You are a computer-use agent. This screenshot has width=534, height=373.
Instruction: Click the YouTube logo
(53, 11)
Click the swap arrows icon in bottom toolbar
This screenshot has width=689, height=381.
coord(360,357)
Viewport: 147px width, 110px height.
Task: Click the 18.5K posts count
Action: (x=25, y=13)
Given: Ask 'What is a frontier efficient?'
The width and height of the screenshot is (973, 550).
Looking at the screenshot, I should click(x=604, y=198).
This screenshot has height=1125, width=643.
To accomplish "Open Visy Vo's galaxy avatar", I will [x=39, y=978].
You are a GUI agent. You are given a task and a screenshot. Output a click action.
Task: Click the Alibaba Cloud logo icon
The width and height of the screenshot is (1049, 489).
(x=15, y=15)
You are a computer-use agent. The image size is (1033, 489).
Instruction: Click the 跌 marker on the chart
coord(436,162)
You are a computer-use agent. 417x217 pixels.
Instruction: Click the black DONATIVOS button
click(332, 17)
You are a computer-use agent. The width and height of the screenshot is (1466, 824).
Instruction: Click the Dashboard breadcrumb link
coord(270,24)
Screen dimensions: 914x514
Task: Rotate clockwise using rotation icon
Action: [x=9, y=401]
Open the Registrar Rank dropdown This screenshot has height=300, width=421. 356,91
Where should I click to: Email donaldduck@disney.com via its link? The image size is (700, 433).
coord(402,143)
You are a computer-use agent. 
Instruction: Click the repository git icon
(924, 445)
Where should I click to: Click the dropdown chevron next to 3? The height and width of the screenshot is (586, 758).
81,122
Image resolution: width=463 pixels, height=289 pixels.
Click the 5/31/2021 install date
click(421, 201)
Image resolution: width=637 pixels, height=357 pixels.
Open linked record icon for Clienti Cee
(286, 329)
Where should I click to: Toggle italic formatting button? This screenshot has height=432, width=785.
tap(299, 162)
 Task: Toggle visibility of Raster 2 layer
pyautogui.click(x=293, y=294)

───

> **What you should do**
Reproduce verbatim the stretch of the material from the line containing "Open the Registrar" through its final line, both ends included.

> **Output**
Open the Registrar Rank dropdown This screenshot has height=300, width=421. 356,91
Where should I click to: Email donaldduck@disney.com via its link? The image size is (700, 433).
coord(402,143)
You are a computer-use agent. 
Instruction: Click the repository git icon
(924, 445)
Where should I click to: Click the dropdown chevron next to 3? The height and width of the screenshot is (586, 758).
81,122
Image resolution: width=463 pixels, height=289 pixels.
Click the 5/31/2021 install date
click(421, 201)
Image resolution: width=637 pixels, height=357 pixels.
Open linked record icon for Clienti Cee
(286, 329)
Where should I click to: Toggle italic formatting button? This screenshot has height=432, width=785.
tap(299, 162)
 Task: Toggle visibility of Raster 2 layer
pyautogui.click(x=293, y=294)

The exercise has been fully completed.